## [Required action]
Can you set out as a numbered list the lines from the one containing "This screenshot has width=2324, height=1582." through the one containing "Image resolution: width=480", inclusive, leaving out any blank lines?

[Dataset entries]
##########

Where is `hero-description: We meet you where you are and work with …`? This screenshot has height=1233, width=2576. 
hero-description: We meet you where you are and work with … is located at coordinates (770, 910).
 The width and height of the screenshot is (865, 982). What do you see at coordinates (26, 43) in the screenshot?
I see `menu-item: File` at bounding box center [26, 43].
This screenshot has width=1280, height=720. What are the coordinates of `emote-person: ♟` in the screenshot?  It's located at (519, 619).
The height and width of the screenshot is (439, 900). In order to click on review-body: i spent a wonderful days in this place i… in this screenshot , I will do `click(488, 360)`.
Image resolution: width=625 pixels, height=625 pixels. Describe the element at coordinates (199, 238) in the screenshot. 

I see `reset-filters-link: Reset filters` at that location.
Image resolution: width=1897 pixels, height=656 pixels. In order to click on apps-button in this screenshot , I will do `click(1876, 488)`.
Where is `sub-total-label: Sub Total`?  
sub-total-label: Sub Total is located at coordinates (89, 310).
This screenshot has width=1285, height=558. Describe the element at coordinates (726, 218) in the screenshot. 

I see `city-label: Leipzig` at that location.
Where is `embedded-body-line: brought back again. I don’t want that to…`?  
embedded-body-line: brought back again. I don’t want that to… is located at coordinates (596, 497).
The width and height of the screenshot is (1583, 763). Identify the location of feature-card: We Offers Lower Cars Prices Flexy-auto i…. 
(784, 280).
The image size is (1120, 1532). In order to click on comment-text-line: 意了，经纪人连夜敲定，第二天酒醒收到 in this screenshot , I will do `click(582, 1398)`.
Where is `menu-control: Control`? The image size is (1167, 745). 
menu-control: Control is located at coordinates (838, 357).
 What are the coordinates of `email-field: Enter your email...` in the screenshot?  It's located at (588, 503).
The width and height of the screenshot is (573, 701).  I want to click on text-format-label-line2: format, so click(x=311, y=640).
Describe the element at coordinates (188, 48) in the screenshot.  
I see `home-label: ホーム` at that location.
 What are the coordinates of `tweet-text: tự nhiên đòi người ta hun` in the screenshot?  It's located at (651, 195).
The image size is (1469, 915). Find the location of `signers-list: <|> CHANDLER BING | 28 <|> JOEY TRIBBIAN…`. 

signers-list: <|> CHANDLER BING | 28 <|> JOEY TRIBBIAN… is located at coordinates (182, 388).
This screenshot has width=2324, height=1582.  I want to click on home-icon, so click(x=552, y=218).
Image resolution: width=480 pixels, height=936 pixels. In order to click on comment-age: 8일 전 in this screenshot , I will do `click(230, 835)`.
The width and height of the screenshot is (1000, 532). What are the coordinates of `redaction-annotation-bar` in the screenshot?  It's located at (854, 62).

##########

## [Answer]
1. This screenshot has width=2324, height=1582.  I want to click on home-icon, so click(x=552, y=218).
2. Image resolution: width=480 pixels, height=936 pixels. In order to click on comment-age: 8일 전 in this screenshot , I will do `click(230, 835)`.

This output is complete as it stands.